▸ About this exercise
Pictures do not belong in the copy, so please give every entry below again exactly.

▸ Extracted information
§ §

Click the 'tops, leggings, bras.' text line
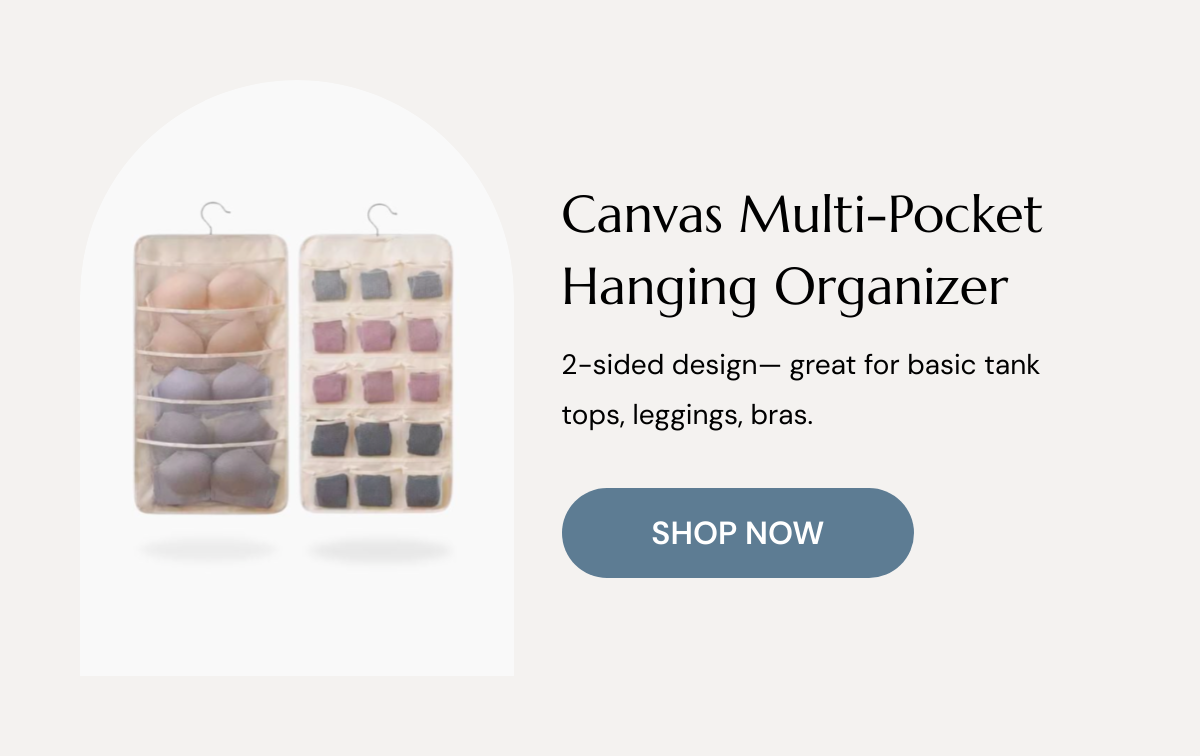click(688, 415)
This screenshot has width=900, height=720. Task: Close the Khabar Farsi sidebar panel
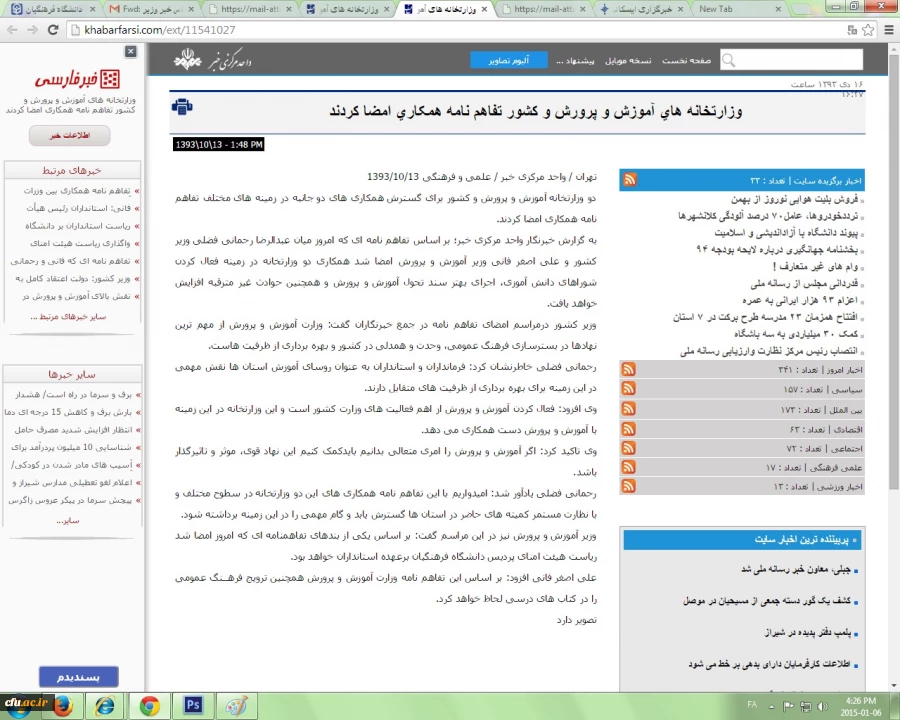click(x=131, y=51)
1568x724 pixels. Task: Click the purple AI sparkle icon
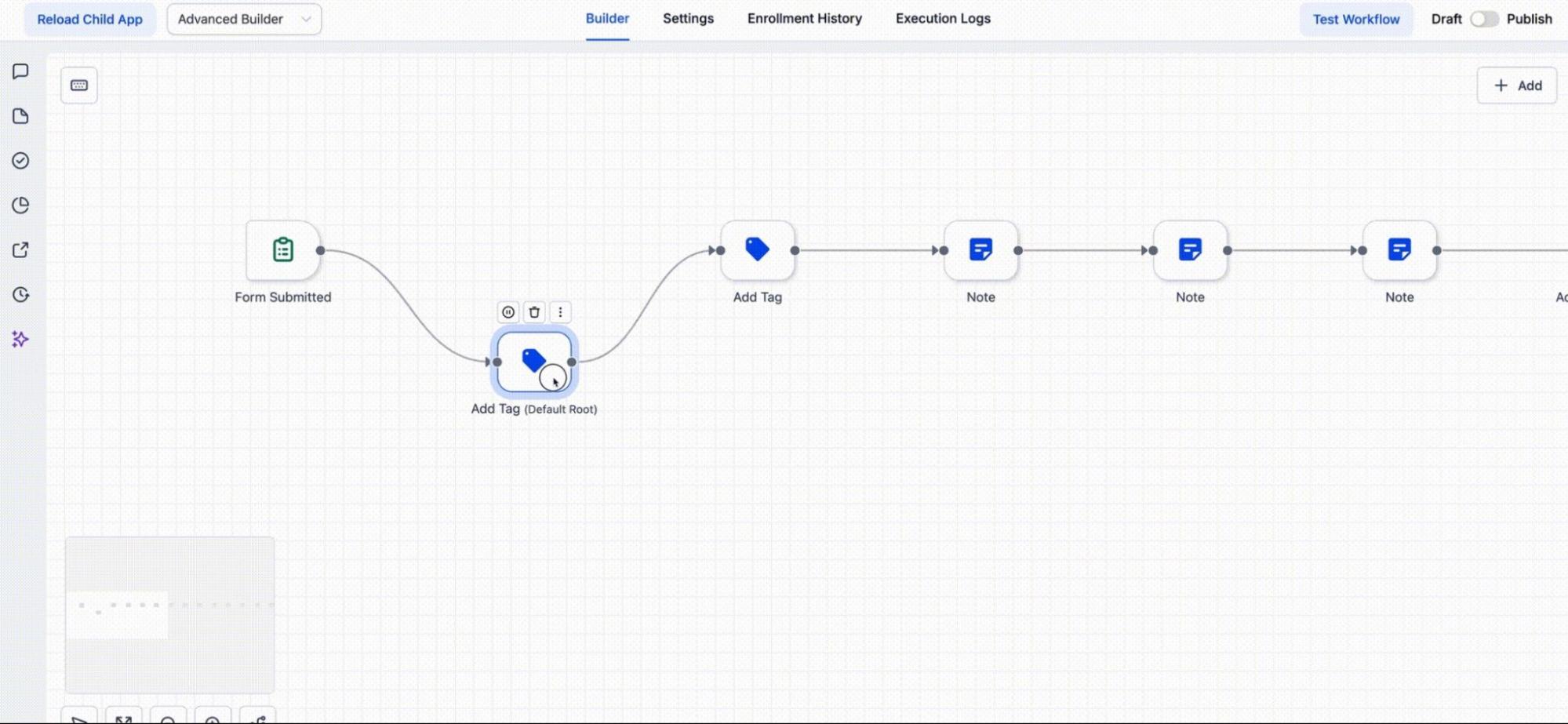[20, 339]
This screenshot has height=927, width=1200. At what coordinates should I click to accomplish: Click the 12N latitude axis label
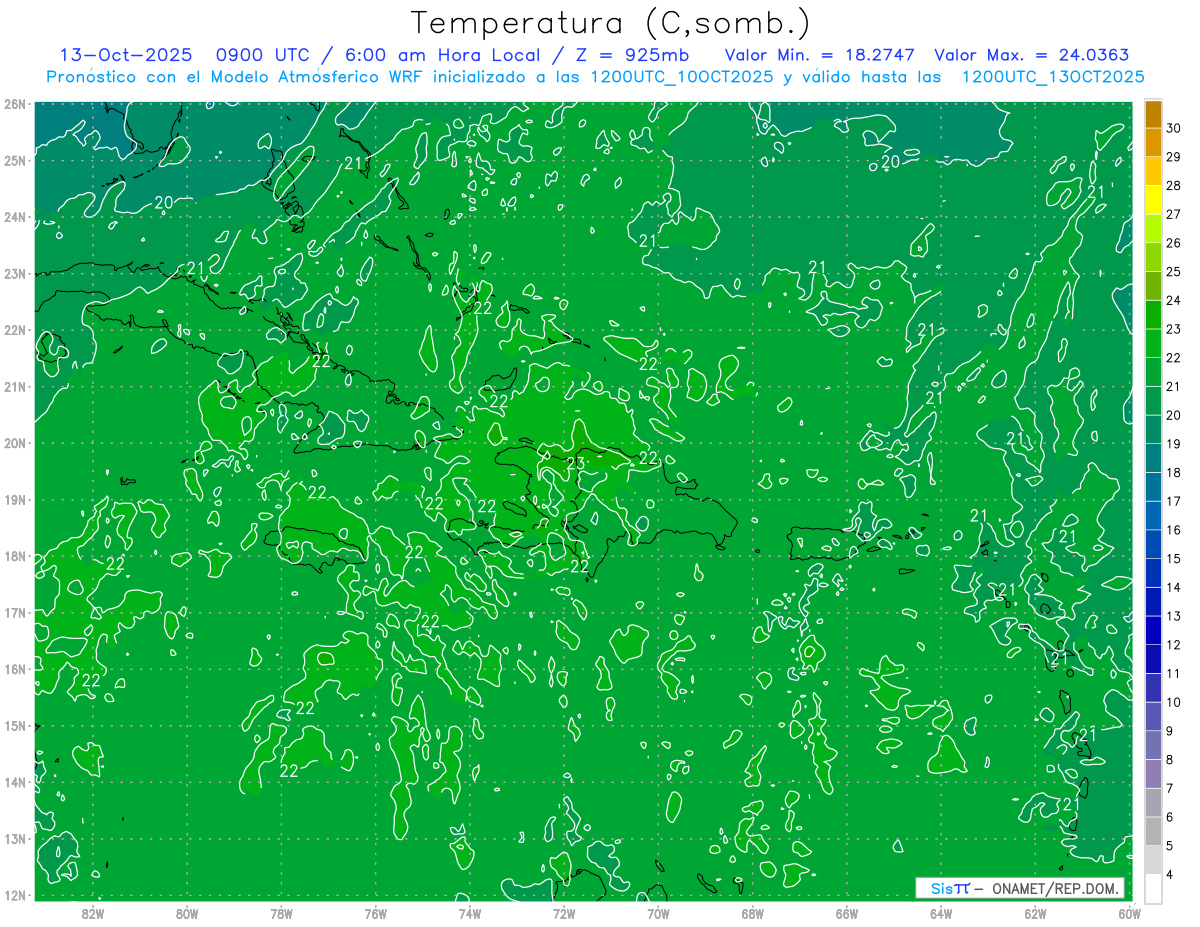(15, 895)
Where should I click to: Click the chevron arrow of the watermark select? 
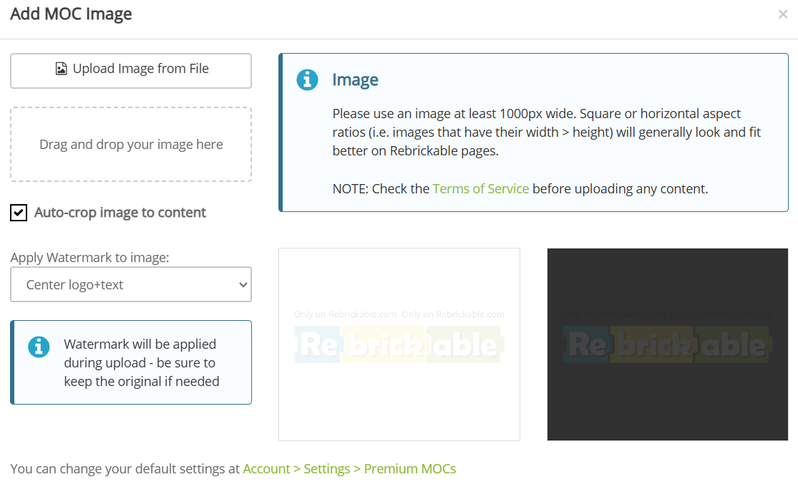[242, 285]
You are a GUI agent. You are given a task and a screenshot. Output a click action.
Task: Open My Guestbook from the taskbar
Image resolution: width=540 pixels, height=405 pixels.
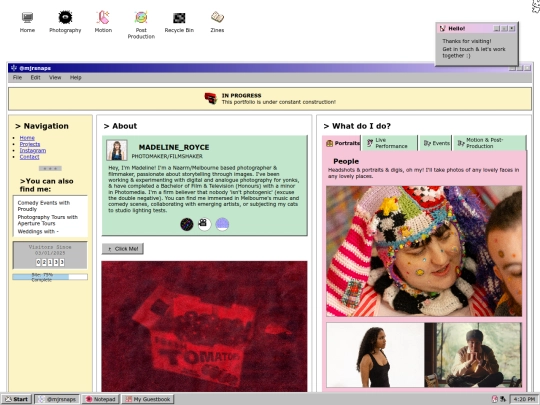(148, 399)
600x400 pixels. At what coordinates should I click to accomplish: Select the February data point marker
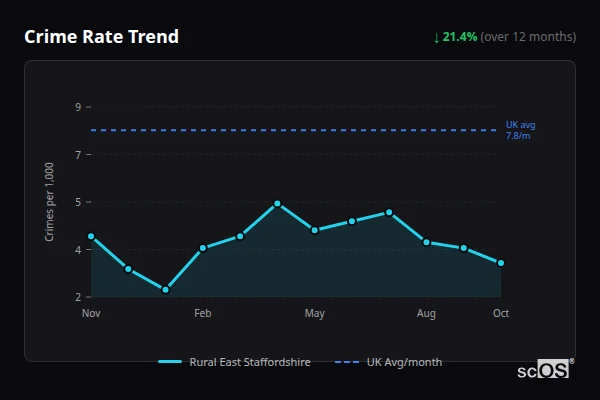click(x=203, y=248)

§ §

▸ Solution to this task
Click the 'tops, leggings, bras.' text line
click(688, 415)
This screenshot has width=900, height=720. Task: Close the Khabar Farsi sidebar panel
click(x=131, y=51)
1568x724 pixels. Task: Click the purple AI sparkle icon
[20, 339]
This screenshot has height=927, width=1200. At what coordinates should I click to accomplish: Click the 12N latitude axis label
(15, 895)
Where should I click to: Click the chevron arrow of the watermark select? 
[242, 285]
You are a GUI agent. You are given a task and a screenshot. Output a click action.
Task: Open My Guestbook from the taskbar
Image resolution: width=540 pixels, height=405 pixels.
(148, 399)
600x400 pixels. At what coordinates should I click to accomplish: Select the February data point marker
click(x=203, y=248)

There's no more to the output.